Short exercise: Write out all the items again, swapping every "Image resolution" for "Picture size" and keeping everything else the same. Leave the pictures out.
----- Listed entries -----
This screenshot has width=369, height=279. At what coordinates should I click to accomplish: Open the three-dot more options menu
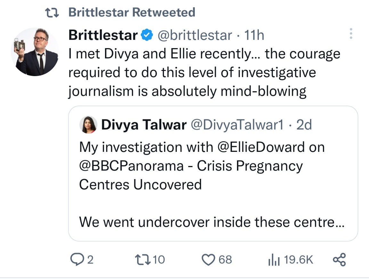pos(351,34)
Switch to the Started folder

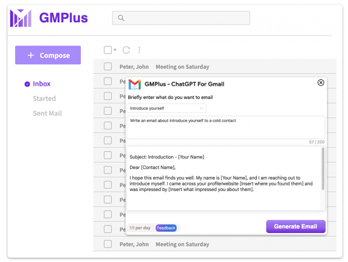click(44, 98)
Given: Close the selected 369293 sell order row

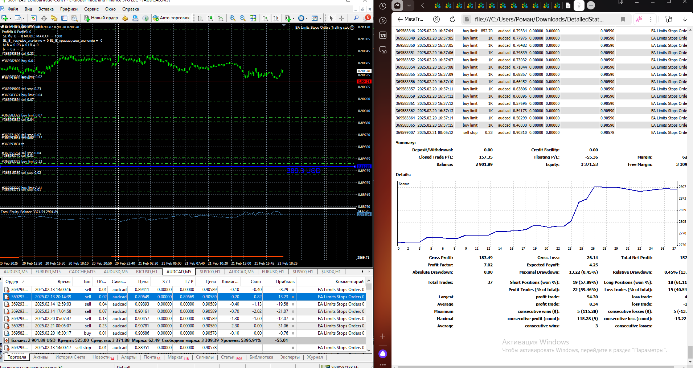Looking at the screenshot, I should (x=293, y=297).
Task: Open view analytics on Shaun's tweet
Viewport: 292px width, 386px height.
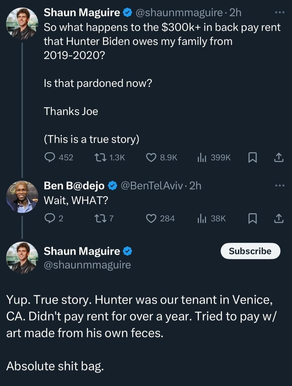Action: 202,158
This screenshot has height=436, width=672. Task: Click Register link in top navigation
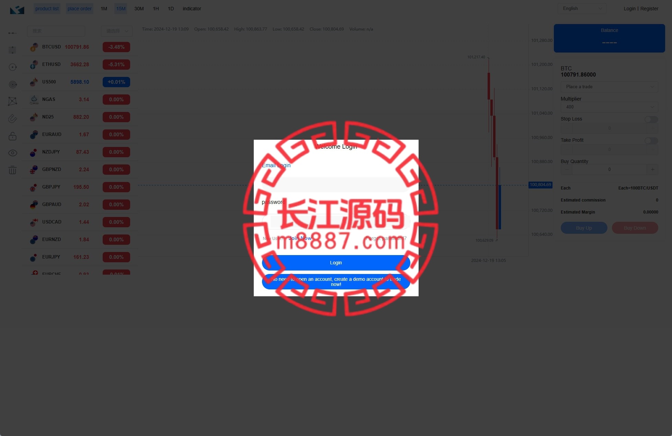coord(649,8)
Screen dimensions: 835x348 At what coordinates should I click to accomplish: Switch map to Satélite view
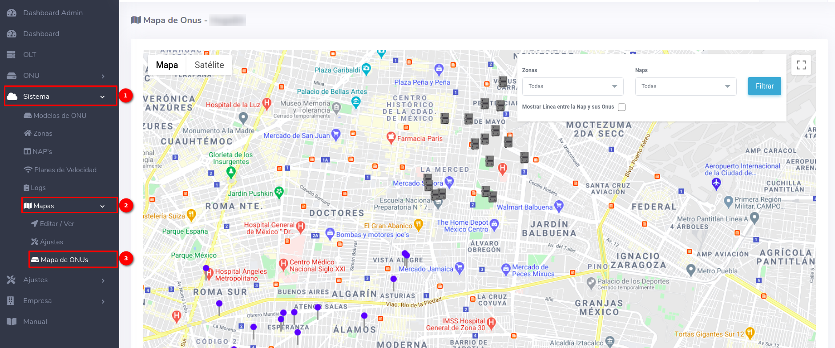pos(209,65)
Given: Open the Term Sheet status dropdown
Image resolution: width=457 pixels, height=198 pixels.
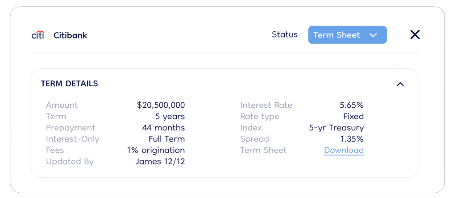Looking at the screenshot, I should click(x=347, y=35).
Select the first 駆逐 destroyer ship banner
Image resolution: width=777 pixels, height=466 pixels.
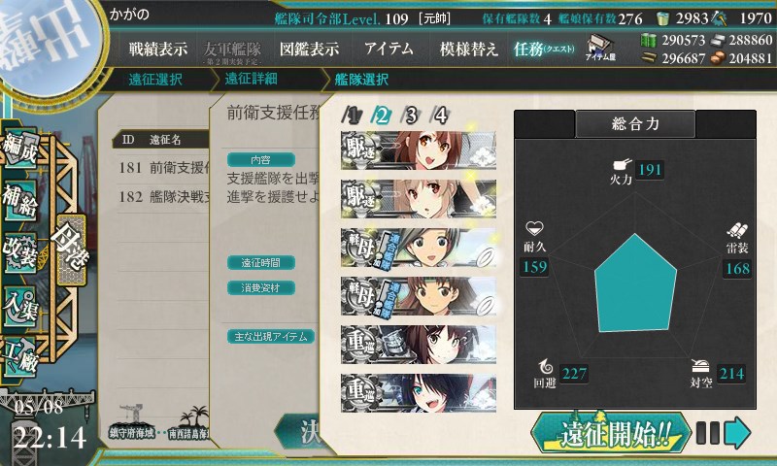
-----
Task result:
This screenshot has width=369, height=279. At what coordinates should I click to accomplish: Open the three-dot more options menu
pos(351,34)
Switch to the Started folder

click(44, 98)
Given: Close the selected 369293 sell order row

Looking at the screenshot, I should (x=293, y=297).
Task: Open view analytics on Shaun's tweet
Viewport: 292px width, 386px height.
Action: 202,158
This screenshot has height=436, width=672. Task: Click Register link in top navigation
coord(649,8)
Screen dimensions: 835x348 At what coordinates should I click to accomplish: Switch map to Satélite view
pos(209,65)
Given: Open the Term Sheet status dropdown
Picture size: width=457 pixels, height=198 pixels.
Looking at the screenshot, I should click(x=347, y=35).
Select the first 駆逐 destroyer ship banner
Picture size: width=777 pixels, height=466 pixels.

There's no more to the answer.